WRITTEN INSTRUCTION » Copy the data below word for word, leaving out the pictures.

GIVEN RECORDS »
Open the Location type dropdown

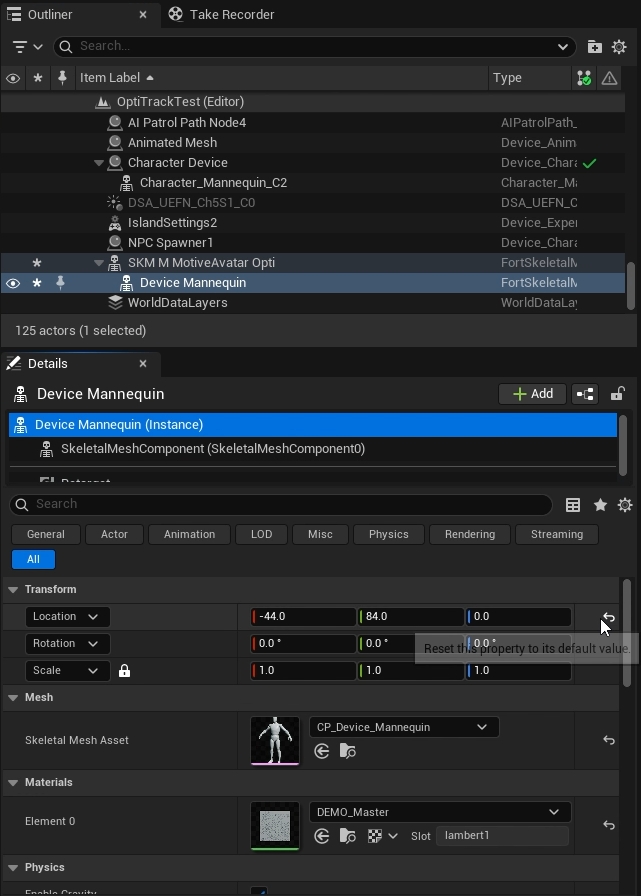click(x=67, y=617)
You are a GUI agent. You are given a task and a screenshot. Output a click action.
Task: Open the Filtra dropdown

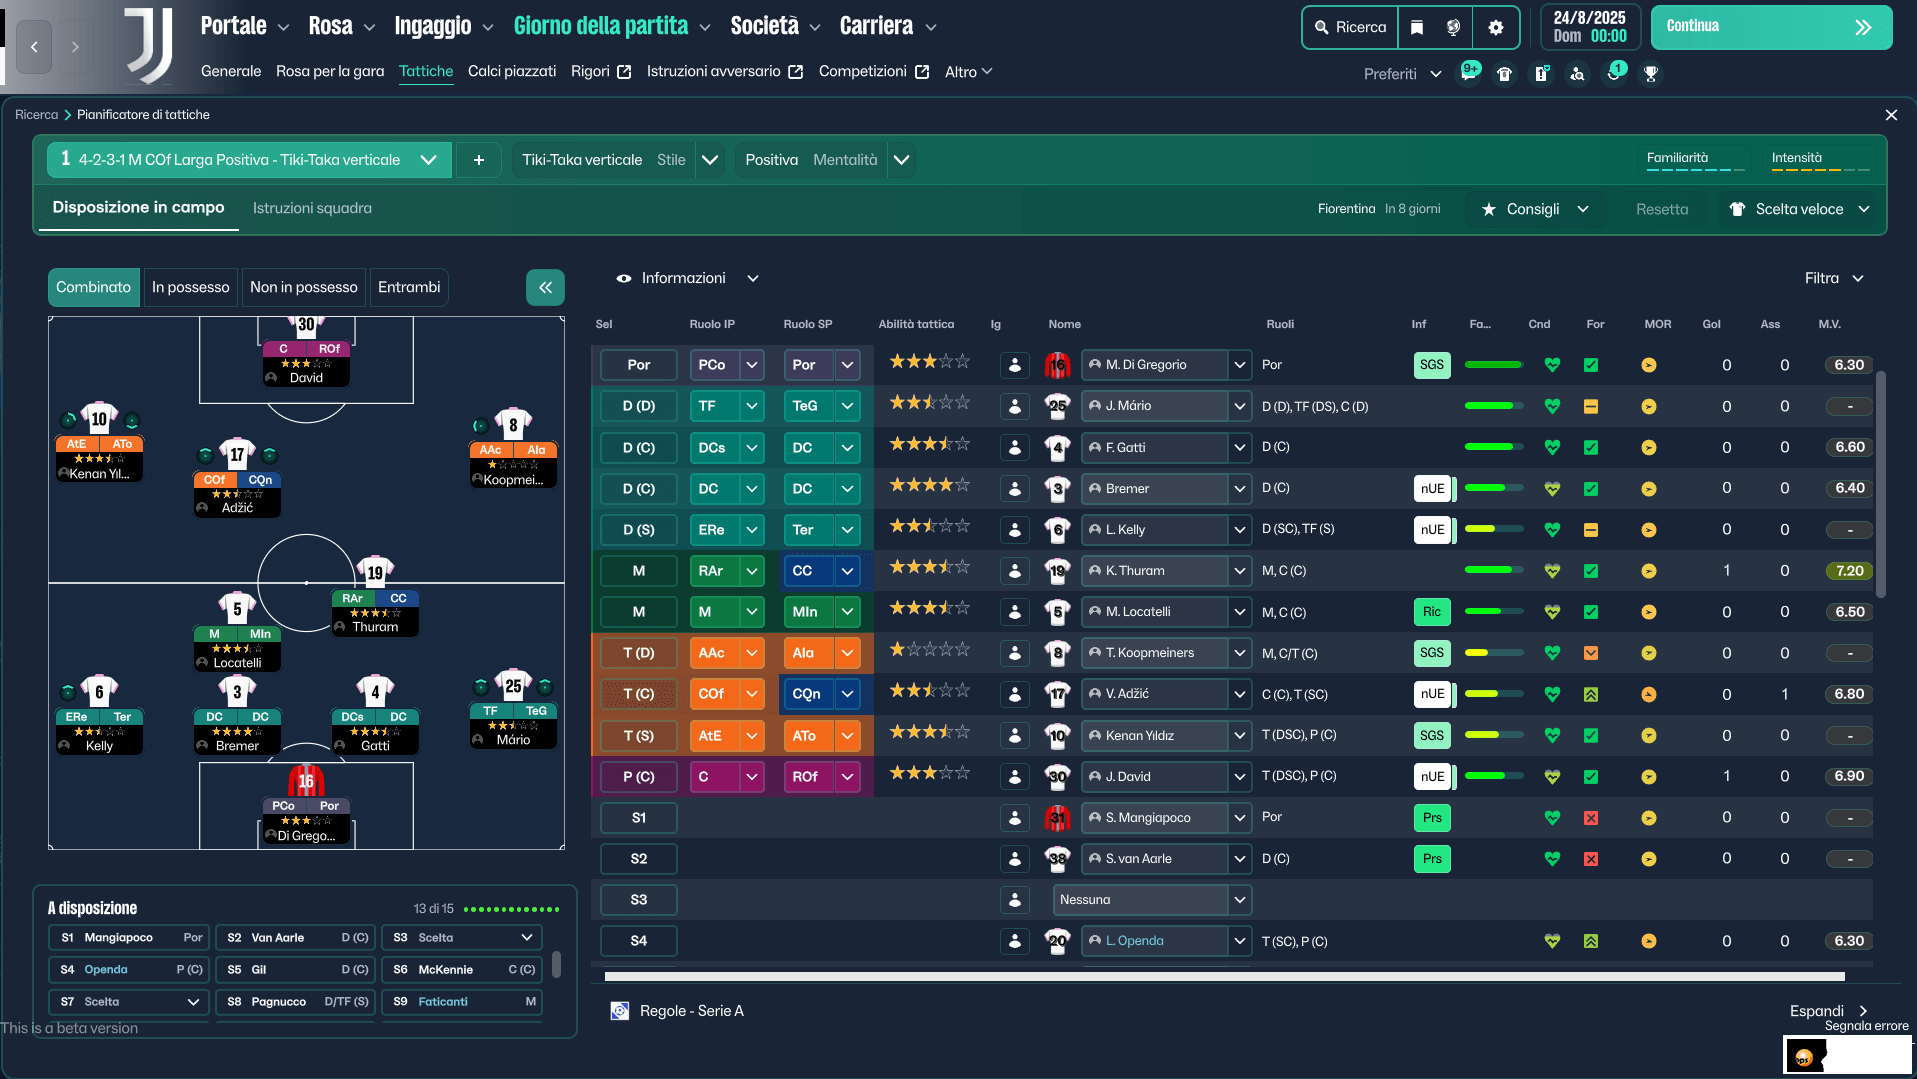(x=1834, y=278)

EXPECTED ANSWER »
Open the Location type dropdown

click(x=67, y=617)
You are a GUI agent. You are given a task and a screenshot. Output a click action.
Task: Open the Filtra dropdown

(x=1834, y=278)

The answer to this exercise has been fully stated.